Central to the paintings is the presence of text. Words, numbers, and symbols emerge as primary elements, shaping the structure of the image rather than simply describing it. Drawn from everyday commercial contexts, these fragments are repositioned within carefully calibrated compositions. Meaning remains deliberately unstable, oscillating between direct legibility and open-ended suggestion.
Rubsamen adopts a restrained and attentive approach. His paintings avoid overt commentary, instead maintaining a measured distance that allows the complexity of the urban landscape to surface. This position encourages a slower form of looking, in which perception itself becomes the subject.
Many of the works engage with vernacular architecture, where signage and structure are inseparable. In these environments, language functions simultaneously as information and as image. By isolating and recombining these elements, Rubsamen reveals their formal clarity while also exposing their role within broader systems of communication.
Across the compositions, fragments of commercial language coexist with simplified architectural forms. Phone numbers, prices, abbreviations, and slogans occupy the same pictorial space as towers, billboards, and facades. The paintings mirror a condition in which lived experience and advertising are no longer distinct, but continuously overlap.
Within this framework, the works suggest a broader reflection on subjectivity in a consumer-driven culture. Systems of signage do not simply describe reality; they participate in shaping desire and identity. Rubsamen’s images remain open, resisting closure and inviting multiple readings.

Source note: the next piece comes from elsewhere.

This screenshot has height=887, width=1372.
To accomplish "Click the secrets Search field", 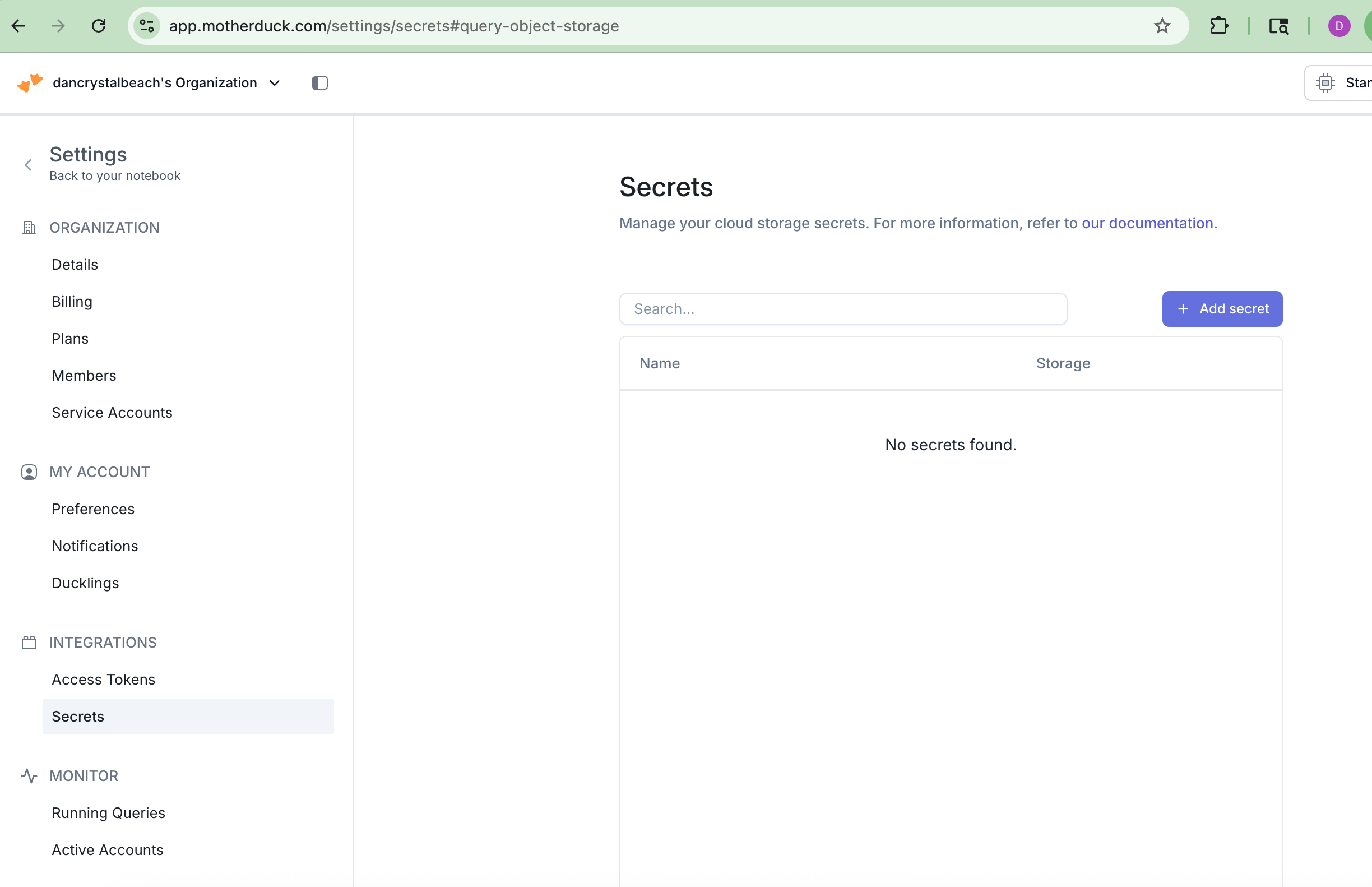I will pyautogui.click(x=842, y=309).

Formally, the paintings balance reduction and precision. Natural elements are flattened into gradients and silhouettes, while constructed forms retain a sharper definition. This contrast foregrounds the artificial order of the landscape and draws attention to the shifting relationship between figure and ground.
The title Sorry, Wrong Number borrows directly from the language of everyday communication, echoing the automated phrases and misdirected exchanges of consumer culture. At once familiar and disorienting, it signals a breakdown within systems designed for clarity and efficiency. In this sense, the title reflects a broader condition in which messages circulate endlessly, yet meaning remains uncertain.
Rubsamen’s paintings do not resolve these tensions. Instead, they propose a mode of attention that is patient, lucid, and critically aware. Painting becomes a space in which the visual logic of the contemporary city can be observed, questioned, and reconfigured.